Key words: angiotensin II receptor antagonists, telmisartan, organoprotective properties, cardiovascular risk. Conflict of interests: None declared.

Received: 20.11.2019 Accepted: 03.02.2020

* Corresponding author. Tel. +79104035964. E-mail: arabidze@mail.ru

Cardiovascular disease (CVD) is the leading global cause of death. CVD mortality is annually about 31.5 % among all-cause mortality and about 45 % among noncommunicable diseases mortality [1]. According to 2014 data, half of all-cause mortality in the Russian Federation (44.9 % men, 55.4 % women) have CVD cause, and over 80 % is associated with coronary artery disease (CAD) and brain strokes [2].

Large international studies INTERSTROKE and INTERHEART have shown that arterial hypertension (AH) is one of the main risk factor (RF) for mortality and disability in population. The prevalence of AH among people of working age has recently increased in Russia to 43 %, that can be associated with high prevalence of obesity, especially among men [3].

At the same time, it has been shown that high-risk strategies that include identifying patients with high CVD risk with the following RF reduction are effective for primary prevention of cardiovascular disease and its complications [4].

According to the results of many clinical studies, isolated RFs are found only in 10-15 % of cases. Therefore, 15 % of patients with AH also had lipid metabolism disturbances or obesity, and 64 % of patients had a combination of more than three RFs [5]. The results of prospective studies showed that the development or course of CVD is more severe in patients with the combination of, even moderately expressed, RFs compared with one RF. In particular, the RROCAM study showed that a combination of more than two CVD RFs leads to significant increase of sudden death and myocardial infarction (MI) risks (200 among 1000 patients at 8-year follow-up) [6,7].

Today experts agree that RFs should be eliminated as much as possible [8]. Such measures are especially important for people at high and very high CVD risk. According to the Cardiovascular Epidemiology in Russian Federation (ESSE-RF) study, such patients make up about 1/3 of the Russian population [9]. They often require hyperlipidemia, AH, and carbohydrate metabolism disorders management.

The main requirements for modern antihypertensive drugs are:

• solid evidence base;

• achievement of target blood pressure (BP) levels with minimal adverse effects;

• positive or neutral metabolic effect [10].

From this point of view, angiotensin II receptor's antagonists (ARAs II) are of special interest. Nowadays, the drugs affecting renin-angiotensin-aldosterone system (RAAS) are used in AH and chronic heart fail-

ure (CHF) treatment, CVD prevention [1, 10, 11]. RAAS hyperactivation is a key mechanism for CVD development and progression according to cardiovascular continuum. The concept of the cardiovascular continuum includes the development of the pathological process from RFs to target organ damage, including heart and blood vessels remodeling and heart failure development [12].

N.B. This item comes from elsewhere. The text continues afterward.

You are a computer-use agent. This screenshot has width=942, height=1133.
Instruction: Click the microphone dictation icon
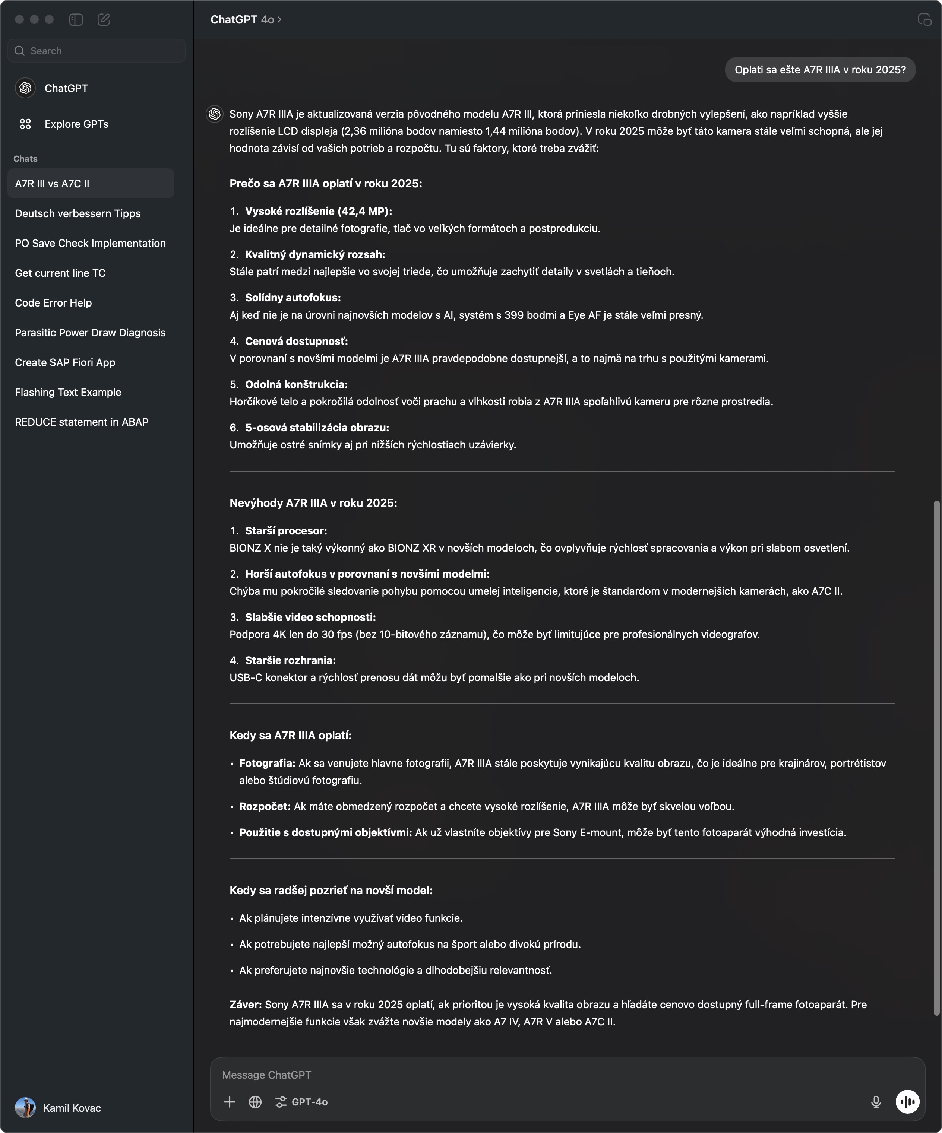(876, 1102)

The main RAAS mediator is angiotensin II (AT II). AT II acts on two main subtypes of membrane-bound receptors — AT1 and AT2. AT1 receptors are expressed predominantly in the smooth muscles of blood vessels, heart, liver, adrenal cortex, kidneys, lungs, nerve fibers and some brain areas.

Main AT1 receptors activation effects include:

• blood pressure increase (due to direct vasoconstrictor effect and renal glomerular arterioles spasm, followed by release of renin by juxtaglomerular apparatus cells);

• increased proximal renal tubular sodium reabsorption;

• i ncreased aldosterone, vasopressin and endo-thelin-1 secretion;

• increased norepinephrine release from sympathetic nerve endings followed by sympathoadrenal system activation;

• stimulation of proliferation of endothelial and vascular smooth muscle cells and cardiomyo-cytes;

• pro-inflammatory and pro-oxidative effects [13].

Prolonged (or even moderate) increase in AT II concentrations in patients with long-term catecholamine load (sympathetic nervous system activation, stress) and the accumulation of reactive oxygen species in tissues are leading mechanisms for the development of CVD, blood vessels and myocardium remodeling. Experimental studies have shown that AT II causes myocardial hypertrophy even in patients with normal BP [13].

The activation of type 2 receptors, that are mostly expressed in the brain and adrenal glands, causes vasodilation, inhibits smooth muscle and endothelial cells proliferation, reduces cardiomyocyte hypertrophy, suppresses cell apoptosis, and decreases calcium ions concentration inside the cell.

The discovery of specific AT II receptors stimulated the creation of its receptor's selective antagonists. Losartan, first ARA, was synthesized in 1986. Later, other representatives from this group were synthesized. They had class-specific properties and individual characteristics that allowed to use them in

the management of patients with different comorbidities [13]. ARAs became effective agents for the treatment and prevention of CVD with unique properties, including favorable metabolic profile [14]. The so-called "pleiotropic activity" can be explained by AT2 receptors stimulation during selective blockade of ATI receptors that leads to vasodilation, inhibition of smooth muscle cells proliferation and natriuretic effect, and increases antioxidant defense [15,16].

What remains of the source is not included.